## start

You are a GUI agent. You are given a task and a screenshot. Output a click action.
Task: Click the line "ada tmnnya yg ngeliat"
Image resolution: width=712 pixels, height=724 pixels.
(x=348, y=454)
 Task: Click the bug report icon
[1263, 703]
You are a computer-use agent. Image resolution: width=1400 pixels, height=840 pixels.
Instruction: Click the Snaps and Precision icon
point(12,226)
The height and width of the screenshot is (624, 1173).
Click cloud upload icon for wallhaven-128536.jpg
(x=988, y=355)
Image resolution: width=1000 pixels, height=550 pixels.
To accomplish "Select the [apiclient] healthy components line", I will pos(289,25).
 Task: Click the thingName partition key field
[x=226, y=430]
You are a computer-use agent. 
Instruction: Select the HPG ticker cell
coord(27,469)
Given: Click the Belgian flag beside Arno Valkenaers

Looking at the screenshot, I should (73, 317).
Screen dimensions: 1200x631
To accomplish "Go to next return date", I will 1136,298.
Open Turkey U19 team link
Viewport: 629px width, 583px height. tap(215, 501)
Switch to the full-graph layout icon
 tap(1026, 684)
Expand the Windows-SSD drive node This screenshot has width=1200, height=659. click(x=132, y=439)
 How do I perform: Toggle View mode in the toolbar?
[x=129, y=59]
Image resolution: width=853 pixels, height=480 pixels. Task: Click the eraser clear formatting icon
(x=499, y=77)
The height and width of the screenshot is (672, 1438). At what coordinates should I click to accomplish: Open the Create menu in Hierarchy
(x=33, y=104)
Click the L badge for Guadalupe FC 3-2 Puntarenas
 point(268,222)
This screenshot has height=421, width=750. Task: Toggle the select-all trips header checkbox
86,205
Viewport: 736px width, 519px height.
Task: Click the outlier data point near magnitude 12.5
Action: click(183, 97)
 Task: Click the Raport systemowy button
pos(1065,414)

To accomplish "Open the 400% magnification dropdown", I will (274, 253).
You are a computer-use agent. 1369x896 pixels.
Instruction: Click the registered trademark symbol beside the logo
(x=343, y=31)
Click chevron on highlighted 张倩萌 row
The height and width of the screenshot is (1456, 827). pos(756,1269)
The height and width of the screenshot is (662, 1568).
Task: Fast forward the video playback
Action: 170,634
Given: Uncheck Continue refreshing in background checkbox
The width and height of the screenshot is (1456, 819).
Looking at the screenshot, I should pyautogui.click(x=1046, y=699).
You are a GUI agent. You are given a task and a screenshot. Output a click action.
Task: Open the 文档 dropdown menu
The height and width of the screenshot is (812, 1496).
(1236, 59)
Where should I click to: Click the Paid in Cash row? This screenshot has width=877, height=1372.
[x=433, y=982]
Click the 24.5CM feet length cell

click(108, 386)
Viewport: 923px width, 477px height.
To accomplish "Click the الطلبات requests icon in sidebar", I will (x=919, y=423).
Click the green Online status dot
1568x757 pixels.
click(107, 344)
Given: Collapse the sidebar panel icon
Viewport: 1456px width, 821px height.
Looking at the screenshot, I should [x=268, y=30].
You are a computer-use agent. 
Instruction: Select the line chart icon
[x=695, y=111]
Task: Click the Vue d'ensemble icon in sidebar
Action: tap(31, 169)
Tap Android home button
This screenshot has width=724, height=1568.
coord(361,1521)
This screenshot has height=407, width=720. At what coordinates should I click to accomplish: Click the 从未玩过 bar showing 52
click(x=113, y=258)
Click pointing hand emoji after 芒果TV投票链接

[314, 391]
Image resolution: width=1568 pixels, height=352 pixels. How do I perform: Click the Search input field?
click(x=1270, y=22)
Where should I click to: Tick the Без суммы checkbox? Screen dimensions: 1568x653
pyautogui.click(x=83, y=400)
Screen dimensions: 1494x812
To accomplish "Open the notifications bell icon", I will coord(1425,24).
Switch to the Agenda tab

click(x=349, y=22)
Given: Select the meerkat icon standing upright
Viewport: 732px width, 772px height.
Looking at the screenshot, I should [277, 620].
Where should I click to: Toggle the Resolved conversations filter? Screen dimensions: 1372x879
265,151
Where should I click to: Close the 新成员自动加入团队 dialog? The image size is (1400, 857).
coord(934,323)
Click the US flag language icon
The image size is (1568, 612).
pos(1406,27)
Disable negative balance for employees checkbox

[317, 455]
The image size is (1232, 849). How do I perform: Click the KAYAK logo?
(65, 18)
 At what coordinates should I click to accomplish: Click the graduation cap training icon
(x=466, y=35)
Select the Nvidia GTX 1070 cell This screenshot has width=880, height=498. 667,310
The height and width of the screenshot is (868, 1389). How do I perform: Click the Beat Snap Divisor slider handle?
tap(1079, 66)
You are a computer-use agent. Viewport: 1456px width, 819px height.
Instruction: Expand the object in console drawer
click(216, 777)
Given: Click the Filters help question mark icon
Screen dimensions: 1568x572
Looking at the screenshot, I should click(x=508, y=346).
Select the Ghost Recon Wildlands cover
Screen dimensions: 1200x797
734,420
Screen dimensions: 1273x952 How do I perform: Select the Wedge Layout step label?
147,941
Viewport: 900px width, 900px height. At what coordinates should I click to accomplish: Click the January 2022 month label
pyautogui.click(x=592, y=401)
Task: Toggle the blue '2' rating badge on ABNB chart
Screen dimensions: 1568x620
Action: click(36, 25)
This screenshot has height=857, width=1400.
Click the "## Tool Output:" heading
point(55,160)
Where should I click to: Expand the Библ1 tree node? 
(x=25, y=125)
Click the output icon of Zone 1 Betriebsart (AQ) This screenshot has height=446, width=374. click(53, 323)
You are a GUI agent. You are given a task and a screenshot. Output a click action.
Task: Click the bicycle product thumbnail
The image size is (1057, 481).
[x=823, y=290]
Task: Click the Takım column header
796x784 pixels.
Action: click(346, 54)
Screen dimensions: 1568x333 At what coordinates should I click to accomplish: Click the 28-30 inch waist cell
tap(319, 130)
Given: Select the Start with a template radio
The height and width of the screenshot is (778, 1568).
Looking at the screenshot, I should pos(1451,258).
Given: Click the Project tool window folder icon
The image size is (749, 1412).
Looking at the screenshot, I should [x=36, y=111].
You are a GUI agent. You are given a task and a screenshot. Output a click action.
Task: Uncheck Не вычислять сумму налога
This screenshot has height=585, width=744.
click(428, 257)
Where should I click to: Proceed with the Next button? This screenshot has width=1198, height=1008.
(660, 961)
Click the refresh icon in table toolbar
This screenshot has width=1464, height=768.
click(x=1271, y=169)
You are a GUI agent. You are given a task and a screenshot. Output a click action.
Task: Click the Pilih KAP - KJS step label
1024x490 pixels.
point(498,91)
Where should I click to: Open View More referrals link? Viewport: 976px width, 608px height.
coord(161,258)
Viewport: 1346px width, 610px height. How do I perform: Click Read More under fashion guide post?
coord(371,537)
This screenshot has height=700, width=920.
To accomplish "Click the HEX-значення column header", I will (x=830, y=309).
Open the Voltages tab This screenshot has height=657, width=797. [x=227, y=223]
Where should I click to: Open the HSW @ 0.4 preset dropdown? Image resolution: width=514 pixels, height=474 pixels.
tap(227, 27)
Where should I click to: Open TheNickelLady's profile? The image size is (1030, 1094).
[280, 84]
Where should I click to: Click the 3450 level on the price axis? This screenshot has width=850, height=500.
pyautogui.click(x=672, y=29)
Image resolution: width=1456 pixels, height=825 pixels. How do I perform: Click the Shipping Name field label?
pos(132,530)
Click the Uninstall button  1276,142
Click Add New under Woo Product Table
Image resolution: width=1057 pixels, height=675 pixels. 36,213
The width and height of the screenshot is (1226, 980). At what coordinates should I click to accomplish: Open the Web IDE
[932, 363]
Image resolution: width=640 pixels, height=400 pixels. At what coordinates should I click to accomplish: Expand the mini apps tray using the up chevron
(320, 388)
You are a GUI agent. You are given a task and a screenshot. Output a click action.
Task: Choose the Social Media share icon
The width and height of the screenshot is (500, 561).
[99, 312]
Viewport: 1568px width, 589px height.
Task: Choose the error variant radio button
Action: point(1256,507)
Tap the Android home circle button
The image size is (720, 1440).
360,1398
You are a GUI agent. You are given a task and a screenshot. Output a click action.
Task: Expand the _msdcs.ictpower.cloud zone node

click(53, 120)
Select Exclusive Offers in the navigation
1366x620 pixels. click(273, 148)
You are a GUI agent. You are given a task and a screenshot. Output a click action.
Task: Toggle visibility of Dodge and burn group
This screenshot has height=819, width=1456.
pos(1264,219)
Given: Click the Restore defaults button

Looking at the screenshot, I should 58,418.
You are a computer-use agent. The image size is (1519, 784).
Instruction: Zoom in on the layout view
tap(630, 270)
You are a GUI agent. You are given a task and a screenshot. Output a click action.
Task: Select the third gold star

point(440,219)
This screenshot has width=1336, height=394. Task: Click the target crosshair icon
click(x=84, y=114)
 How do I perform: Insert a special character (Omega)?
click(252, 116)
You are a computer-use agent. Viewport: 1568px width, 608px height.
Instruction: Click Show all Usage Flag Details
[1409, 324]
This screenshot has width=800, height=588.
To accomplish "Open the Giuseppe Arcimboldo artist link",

## end

-- Given task --
Copy out word for word everything from the start of the records above down to the line containing "Looking at the screenshot, I should (73, 317).", including that line.

-- Output below --
You are a GUI agent. You are given a task and a screenshot. Output a click action.
Task: Click the line "ada tmnnya yg ngeliat"
Image resolution: width=712 pixels, height=724 pixels.
(x=348, y=454)
 Task: Click the bug report icon
[1263, 703]
You are a computer-use agent. Image resolution: width=1400 pixels, height=840 pixels.
Instruction: Click the Snaps and Precision icon
point(12,226)
The height and width of the screenshot is (624, 1173).
Click cloud upload icon for wallhaven-128536.jpg
(x=988, y=355)
Image resolution: width=1000 pixels, height=550 pixels.
To accomplish "Select the [apiclient] healthy components line", I will pos(289,25).
 Task: Click the thingName partition key field
[x=226, y=430]
You are a computer-use agent. 
Instruction: Select the HPG ticker cell
coord(27,469)
Given: Click the Belgian flag beside Arno Valkenaers

Looking at the screenshot, I should (73, 317).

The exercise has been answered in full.